Dataset entries
+ + + + + + +

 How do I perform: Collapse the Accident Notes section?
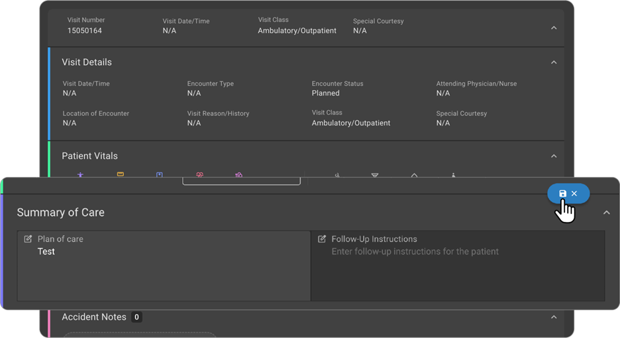coord(554,317)
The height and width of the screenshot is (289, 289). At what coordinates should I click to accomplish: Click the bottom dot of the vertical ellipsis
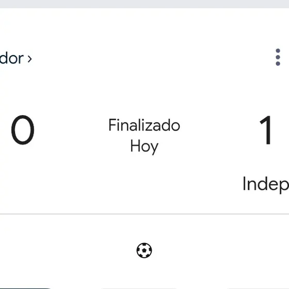278,63

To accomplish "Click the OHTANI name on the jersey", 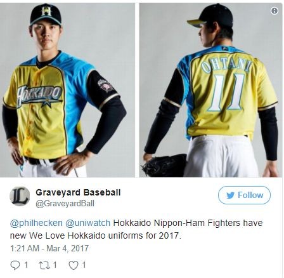I will click(226, 65).
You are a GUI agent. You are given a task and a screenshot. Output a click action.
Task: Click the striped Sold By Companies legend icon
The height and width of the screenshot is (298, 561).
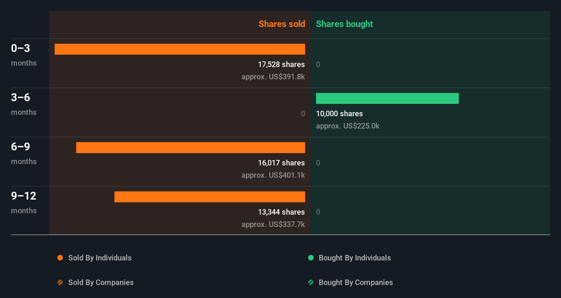pyautogui.click(x=60, y=282)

+ + + + + + +

**WHAT IS BEING ASKED:**
Copy exactly and only this span: the line with "The height and width of the screenshot is (298, 561)." through the final line of the entries, both ends included, with the pictures left out.

**SOLUTION:**
The height and width of the screenshot is (298, 561).
pyautogui.click(x=60, y=282)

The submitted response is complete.